Distance rookie Kipsang of Kenya conquers Miami in his first marathon

Kenyan Ezekiel Kipsang had never run a marathon before Sunday, Jan. 27.

He discovered the Fitbit Miami Marathon and Half Marathon, one of Life Time’s iconic events, during a search of the Internet, and the 22-year-old expressed his interest in running Miami to event organizers via an email.

With only a pair of half-marathons under his belt in a running career that began three years ago, Kipsang still had an impressive enough resume to get a response. He received an invitation as an elite competitor to run in his first marathon.

The slender 125-pound Nairobi native confirmed that lofty status on Sunday, winning the men’s championship in the fastest winning time (2:16:34) at the Fitbit Miami Marathon since 2011.

Veteran women’s marathoner Kate Landau, a single mom who is enjoying a second running career of sorts at age 42, won the women’s title in 2:37:45, nearly eight minutes ahead of second place finisher Mary Akor of Hawthorne, CA (2:45:53).

Kenyans dominated the men’s competition in the race produced by Life Time, the premier healthy lifestyle brand.

Jacob Chemtai finished second behind Kipsang in the marathon (2:19:11) and Isaac Mukundi (1:06:50) edged countryman Dominic Korir in the half marathon by six-tenths of a second in what proved to be the most exciting finish Sunday.

Montreal’s Melanie Myrand won the women’s half-marathon in 1:19:10 with Rachel Schilkowsky of Providence, RI, second in 1:21:22 and Margarita Qintero Petris of Guadalajara, Mexico, third in 1:22:32. Schilkowsky, originally scheduled to run the marathon, opted during the race to stick to the shorter distance.

“I wasn’t feeling well,” she said.

The Fitbit Miami Marathon brought 20,880 runners from all 50 states and more than 100 countries to the start line of the 17th annual event.
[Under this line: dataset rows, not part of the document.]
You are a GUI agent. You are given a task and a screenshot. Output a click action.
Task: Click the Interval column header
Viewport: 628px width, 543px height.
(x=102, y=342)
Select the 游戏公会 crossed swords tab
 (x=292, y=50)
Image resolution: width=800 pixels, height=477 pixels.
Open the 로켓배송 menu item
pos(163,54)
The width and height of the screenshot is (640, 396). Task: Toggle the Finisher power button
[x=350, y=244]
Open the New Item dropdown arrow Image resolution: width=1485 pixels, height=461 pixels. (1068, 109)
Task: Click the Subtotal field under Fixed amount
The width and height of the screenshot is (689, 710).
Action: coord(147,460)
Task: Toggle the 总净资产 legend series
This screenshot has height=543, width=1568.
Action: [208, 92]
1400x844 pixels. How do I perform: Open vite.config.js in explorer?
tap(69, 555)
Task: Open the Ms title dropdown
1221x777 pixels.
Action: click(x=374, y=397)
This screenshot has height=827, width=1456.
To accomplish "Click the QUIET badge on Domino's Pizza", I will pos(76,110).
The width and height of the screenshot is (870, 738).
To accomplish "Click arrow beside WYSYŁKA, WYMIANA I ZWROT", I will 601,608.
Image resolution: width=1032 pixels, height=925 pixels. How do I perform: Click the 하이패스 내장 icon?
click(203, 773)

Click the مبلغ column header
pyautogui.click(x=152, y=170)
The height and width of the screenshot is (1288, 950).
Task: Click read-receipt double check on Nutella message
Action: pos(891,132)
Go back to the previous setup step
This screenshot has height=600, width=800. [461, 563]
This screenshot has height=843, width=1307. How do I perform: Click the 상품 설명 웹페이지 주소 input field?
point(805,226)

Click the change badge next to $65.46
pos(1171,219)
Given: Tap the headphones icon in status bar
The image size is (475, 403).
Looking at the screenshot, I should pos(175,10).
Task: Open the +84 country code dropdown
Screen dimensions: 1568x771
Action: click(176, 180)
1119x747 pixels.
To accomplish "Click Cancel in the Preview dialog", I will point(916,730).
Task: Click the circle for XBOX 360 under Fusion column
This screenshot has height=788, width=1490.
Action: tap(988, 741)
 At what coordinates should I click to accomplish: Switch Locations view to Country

Temperatures were in the low 70s with clear skies throughout the race, which began shortly after 6 a.m.

The course started at the AmericanAirlines Arena, crossed the MacArthur Causeway with Port Miami’s gleaming cruise ships in the background, navigated around South Beach, and then returned to Miami via the historic Venetian Causeway.

Runners tackling the challenge of the full marathon then headed South to Coconut Grove and back to the finish line adjacent to Bayfront Park in downtown Miami.

“We’re really thrilled with today’s event and want to thank all of our participants, sponsors, spectators, volunteers, and city and county partners — including the police and fire personnel — who contributed to another great race,” said race founder Frankie Ruiz. “At Life Time, we champion healthy, happy lives and the stories we were witness to at the finish line are an amazing example of that.”

The soft-spoken Kipsang arrived in Miami from Kenya’s Rift Valley just 24 hours ahead of the start of the race. His inexperience with long distances like the 26.2 Marathon challenge created uncertainty.

When asked if he expected to win, Kipsang shook his head.

“No, I am the only runner in my family,” he said. “I started when I was in high school running the 10k and 5k. My family are farmers. They keep animals and plant crops; Maize and vegetables.”

The 5-foot-3 Landau, on the other hand, is an experienced marathoner who ran collegiately at Georgetown, and then stopped running for 15 years while dealing with an eating disorder.

She resumed her running career shortly after her daughter Grace was born. Sunday she hit Mile 17 along the Rickenbacker Causeway and her stomach started acting up. She raced into a Port-A-Potty and went to the bathroom in “20-30 seconds.” Nevertheless she ran her third-best time.

“This is my comeback,” said the Tacoma, WA resident who is relocating to Jacksonville next month to work as a physician’s assistant for Baptist Health’s Cancer Center. “There is a limit to aging. I’m not going to say you can just get faster endlessly, but the limit is not as young as people think. I’m continuing right now to get better and I think people put too much emphasis on age, but if you focus on it then it can definitely negatively affect you.”

Among the several thousand Latin American runners — including large contingents from Colombia, Puerto Rico, Guatemala, Costa Rica, Brazil, Ecuador and Peru were legendary Mexican marathoners German Silva and Benjamin Paredes who started out running together during Sunday’s Half Marathon. The pair staged an epic battle at the 1994 New York Marathon when Silva made a wrong turn and then recovered to win the race. Sunday, Parades finished in front of his good friend by about five minutes with a time of 1:25:29. They led a contingent of more than 600 Mexican runners in the race.

While the Fitbit Miami Marathon and Half Marathon is renowned as a test of strength and will, it provided an escape and experience for others.

“I heard from my friends how good this race was, so I told my agent to put me in,” said Mukundi of his first time in Miami.

“I love to meet and interact with people from different cultures. I am in love with this race. I’m coming back next year.”